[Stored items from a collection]
============

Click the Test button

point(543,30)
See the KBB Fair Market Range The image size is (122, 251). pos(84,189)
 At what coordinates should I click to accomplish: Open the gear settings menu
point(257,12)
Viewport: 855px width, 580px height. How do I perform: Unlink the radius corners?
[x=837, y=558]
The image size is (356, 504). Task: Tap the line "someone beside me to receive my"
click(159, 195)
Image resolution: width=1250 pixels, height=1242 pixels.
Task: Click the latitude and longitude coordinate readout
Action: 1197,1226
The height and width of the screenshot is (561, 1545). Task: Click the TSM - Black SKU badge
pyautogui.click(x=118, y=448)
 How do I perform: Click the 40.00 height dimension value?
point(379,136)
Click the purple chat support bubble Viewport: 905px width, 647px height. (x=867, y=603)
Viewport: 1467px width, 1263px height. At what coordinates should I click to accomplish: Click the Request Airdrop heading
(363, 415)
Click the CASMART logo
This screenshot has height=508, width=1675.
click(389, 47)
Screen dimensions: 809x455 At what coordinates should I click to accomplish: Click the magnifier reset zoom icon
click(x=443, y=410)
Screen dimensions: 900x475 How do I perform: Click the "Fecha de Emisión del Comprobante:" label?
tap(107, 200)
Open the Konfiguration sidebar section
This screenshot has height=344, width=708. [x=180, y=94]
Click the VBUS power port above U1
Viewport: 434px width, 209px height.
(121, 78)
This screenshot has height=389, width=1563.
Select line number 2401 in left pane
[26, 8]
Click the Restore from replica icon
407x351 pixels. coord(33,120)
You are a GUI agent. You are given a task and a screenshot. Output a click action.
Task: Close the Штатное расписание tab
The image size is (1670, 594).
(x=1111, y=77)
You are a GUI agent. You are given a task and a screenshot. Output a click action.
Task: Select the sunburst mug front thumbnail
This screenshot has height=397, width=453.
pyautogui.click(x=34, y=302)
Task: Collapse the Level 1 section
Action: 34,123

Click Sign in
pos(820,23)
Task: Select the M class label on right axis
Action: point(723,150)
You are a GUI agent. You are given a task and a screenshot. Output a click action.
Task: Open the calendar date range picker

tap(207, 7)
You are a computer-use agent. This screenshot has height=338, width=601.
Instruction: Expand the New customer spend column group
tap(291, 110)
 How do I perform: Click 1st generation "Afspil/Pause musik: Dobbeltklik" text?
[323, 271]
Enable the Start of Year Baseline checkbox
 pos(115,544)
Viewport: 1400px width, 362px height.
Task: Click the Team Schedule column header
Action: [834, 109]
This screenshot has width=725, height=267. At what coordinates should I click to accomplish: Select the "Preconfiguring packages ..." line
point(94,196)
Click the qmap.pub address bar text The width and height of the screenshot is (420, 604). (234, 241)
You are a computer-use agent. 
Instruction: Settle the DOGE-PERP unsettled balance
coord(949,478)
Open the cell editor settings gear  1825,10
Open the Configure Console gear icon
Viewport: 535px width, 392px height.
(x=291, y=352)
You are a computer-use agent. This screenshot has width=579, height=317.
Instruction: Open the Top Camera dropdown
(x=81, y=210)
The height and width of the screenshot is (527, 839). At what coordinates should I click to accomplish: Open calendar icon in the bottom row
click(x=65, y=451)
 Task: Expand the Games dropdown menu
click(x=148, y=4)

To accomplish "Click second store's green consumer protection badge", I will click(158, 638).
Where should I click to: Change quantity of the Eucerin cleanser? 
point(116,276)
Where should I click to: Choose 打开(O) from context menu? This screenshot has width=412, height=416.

============

— HOW TO COMPLETE THIS TASK —
Every line above that holds the word "computer" needs to be copied.

— RESULT OF THIS TASK —
You are a computer-use agent. This screenshot has height=338, width=601.
You are a computer-use agent. 
You are a computer-use agent. This screenshot has width=579, height=317.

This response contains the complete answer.